Resultados e discussão

A partir da consolidação dessa tabela, buscou-se compreender algumas ocorrências advindas da classificação e observação do material coletado. Das diversas e possíveis óticas analíticas, optou-se, primeiramente, por destacar e refletir sobre o número total de obras levantadas por edição da revista DESidades, sobre o número de publicações por editoras latino-americanas de língua portuguesa e de língua espanhola, bem como por tipo de editora, se institucional, universitária ou comercial. Seguimos a análise com a incidência de coletâneas dentre as obras levantadas. Assim, buscamos traçar um panorama geral do Levantamento Bibliográfico realizado pela revista nas onze edições a que esse artigo se refere.

Posteriormente, aprofundamos nossa análise a partir da caracterização dessas obras levantadas conforme seus campos, áreas, temáticas e subtemáticas. Em relação às temáticas em que foram divididas as obras, duas concentraram a maioria dos títulos – Educação e Infâncias e/ou Juventude e Cultura. Portanto, optamos por destacá-las e analisá-las a partir de uma avaliação de suas subtemáticas. A última parte de nossa análise se refere à filiação institucional dos autores das obras levantadas.

A discussão de resultados será trabalhada a partir da análise de gráficos, visando à compreensão sobre quais campos, áreas, temáticas e interfaces têm se destacado na produção bibliográfica latino-americana sobre infância e juventude nas áreas humanas e sociais.

Figura 1: Número de obras publicadas por edição

Nesta figura, é possível verificar o número total de obras levantadas por edição e fazer, a partir daí, alguns questionamentos. Desde a oitava edição, o número varia de forma irregular, com um pico significativo da 8ª para a 9ª edição. A partir daí, há uma diminuição gradativa até a 15a edição, e um aumento isolado na 16ª. Porém, no total de 294 obras em um intervalo de quase 3 anos, pode-se perceber um decréscimo no número de obras levantadas. Esse fato poderia indicar uma baixa na produção editorial devido a um menor interesse pelos temas da infância e da juventude? É difícil fazer essa correlação direta, pois outras variáveis podem estar implicadas, como o contexto econômico e político dos últimos 3 anos, por exemplo. Ainda assim, essa pergunta já indica uma inquietação sobre a ausência relativa desses campos de saber na produção bibliográfica dos países latino-americanos.

Figura 2: Número de publicações por editora

É interessante perceber que a figura 2 mostra uma concentração significativa de publicações em uma editora. Essa editora publicou 54 no total de 294 obras, enquanto as demais apresentam um baixo volume no total de publicações: 112 editoras tiveram até 4 obras publicadas; 1 editora com 10; outra com 13 publicações e 8 editoras tiveram entre 5 e 9 publicações. Esse ponto é relevante para pensarmos o interesse e o investimento na produção bibliográfica sobre a infância e a juventude.

As editoras com maior índice de publicação são a CRV, 54 obras, e a Noveduc, 13 obras, ambas comerciais e localizadas respectivamente no Paraná, Brasil e em Buenos Aires, Argentina. Fundada em 2007, a CRV é uma editora comercial voltada à produção científica, principalmente do Brasil. Em seu site eletrônico, contabilizam-se diversas instituições públicas de ensino às quais a empresa presta serviço3.

SUAS TAREFAS:
1. Responda com base no texto sobre o levantamento bibliográfico da revista DESidades:
(a) Quantas editoras tiveram até 4 obras publicadas?
(b) Em qual edição houve um aumento isolado no número de obras levantadas?
(c) Em que ano foi fundada a editora CRV?
2. Devolva, sem nenhuma alteração, o trecho do texto sobre o levantamento bibliográfico da revista DESidades que começa em "As editoras com" e vai até "empresa presta serviço3.", inclusive.

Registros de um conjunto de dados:
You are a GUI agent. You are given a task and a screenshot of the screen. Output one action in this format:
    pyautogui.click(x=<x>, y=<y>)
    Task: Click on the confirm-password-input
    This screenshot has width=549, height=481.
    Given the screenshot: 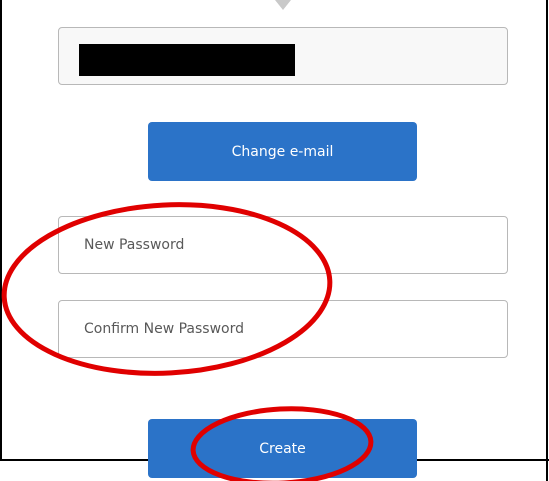 What is the action you would take?
    pyautogui.click(x=283, y=329)
    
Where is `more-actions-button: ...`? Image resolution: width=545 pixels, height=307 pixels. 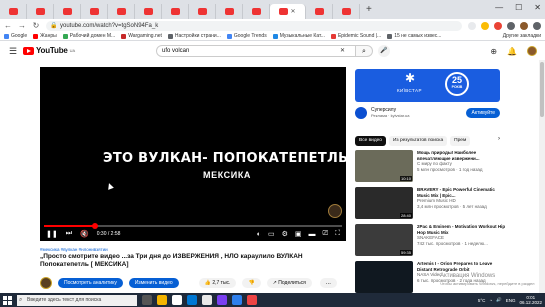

RESPOSTAS EM ORDEM:
1.
(a) 112 editoras.
(b) Na 16ª edição.
(c) Em 2007.

2.
As editoras com maior índice de publicação são a CRV, 54 obras, e a Noveduc, 13 obras, ambas comerciais e localizadas respectivamente no Paraná, Brasil e em Buenos Aires, Argentina. Fundada em 2007, a CRV é uma editora comercial voltada à produção científica, principalmente do Brasil. Em seu site eletrônico, contabilizam-se diversas instituições públicas de ensino às quais a empresa presta serviço3.